EXERCISE DESCRIPTION => The reply should hold every record, copied exactly, and none of the pictures.

*** SUPPLIED MATERIAL Section Begins ***

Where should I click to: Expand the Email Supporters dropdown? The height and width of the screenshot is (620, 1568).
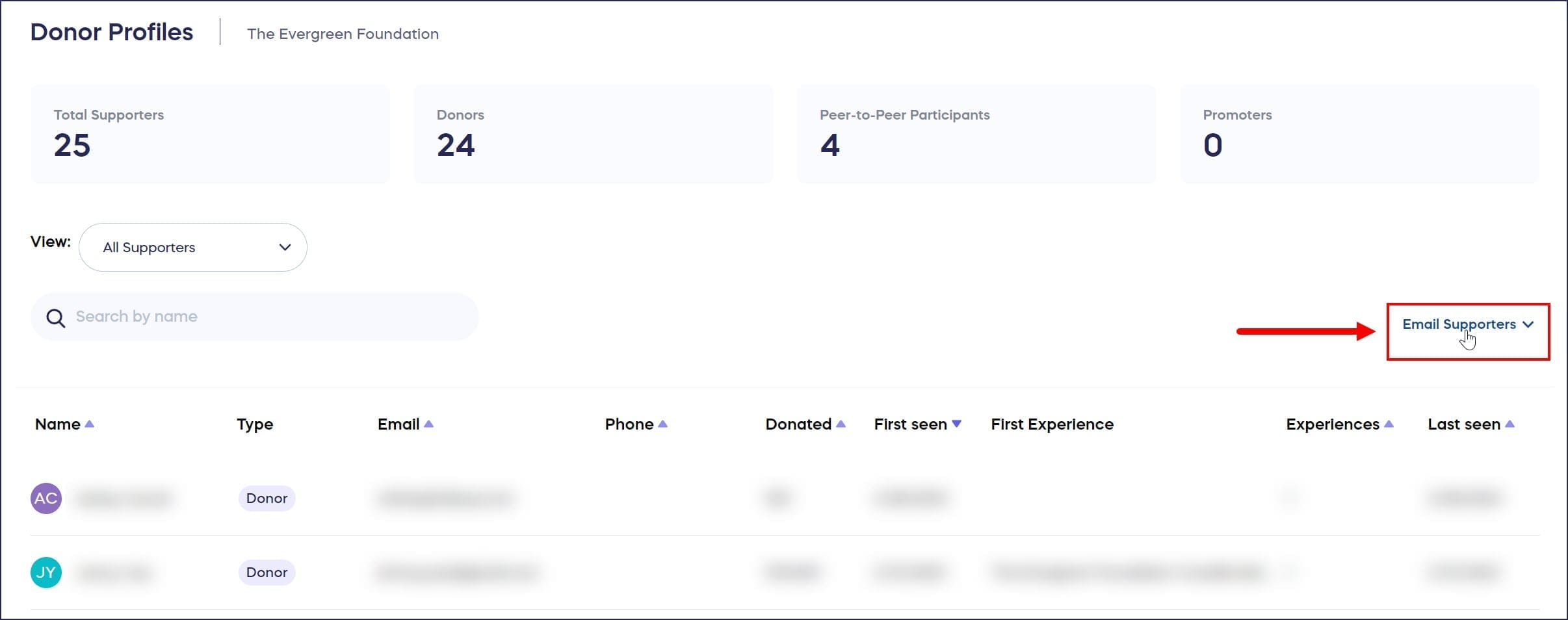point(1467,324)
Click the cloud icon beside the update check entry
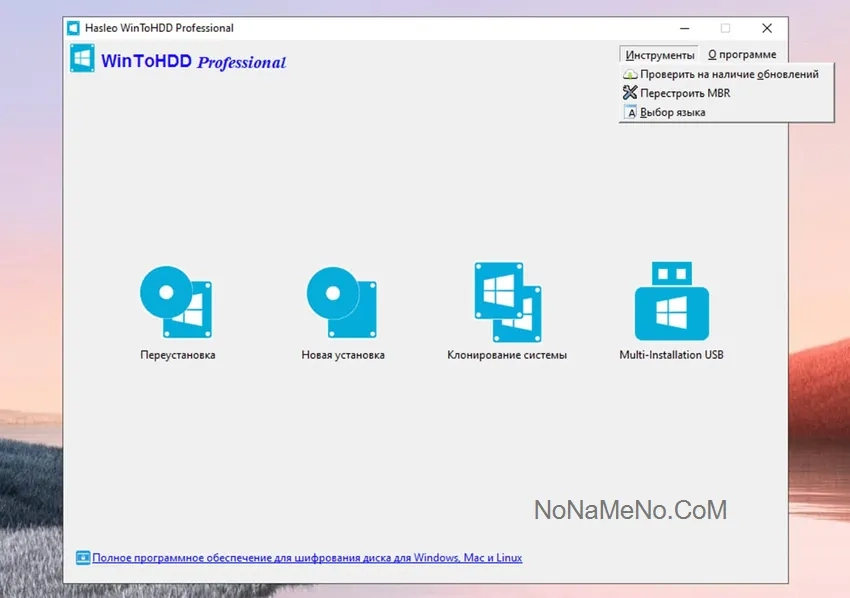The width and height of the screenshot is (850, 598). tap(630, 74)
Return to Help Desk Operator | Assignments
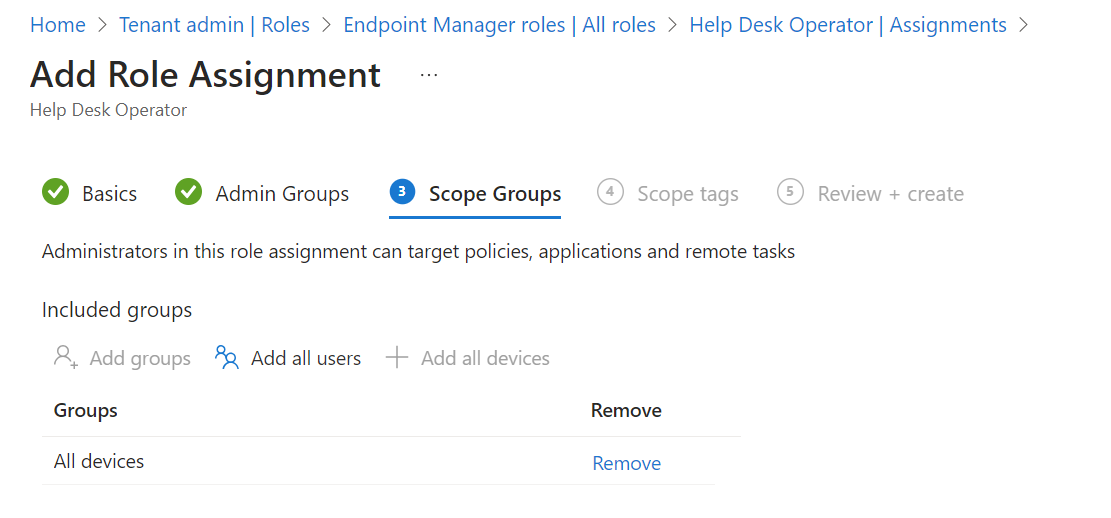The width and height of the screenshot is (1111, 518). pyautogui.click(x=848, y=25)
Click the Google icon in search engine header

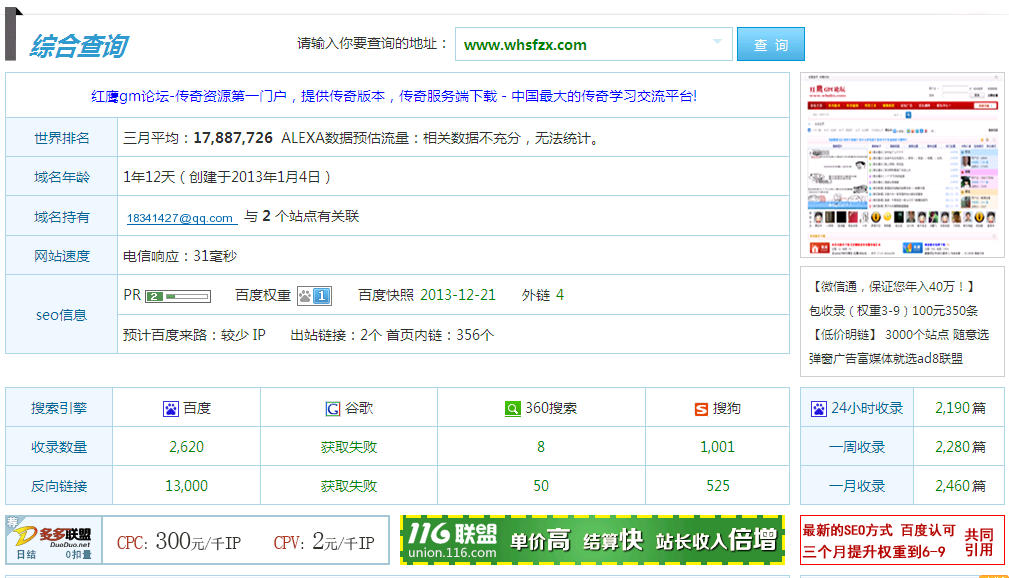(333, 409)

*** SUPPLIED MATERIAL Section Ends ***

RESULT FOR THIS EXERCISE =>
Where should I click to: Expand the Email Supporters dropdown? The height and width of the screenshot is (620, 1568).
point(1467,324)
Click the cloud icon beside the update check entry
The width and height of the screenshot is (850, 598). tap(630, 74)
Return to Help Desk Operator | Assignments
The width and height of the screenshot is (1111, 518). pyautogui.click(x=848, y=25)
Click the Google icon in search engine header

(333, 409)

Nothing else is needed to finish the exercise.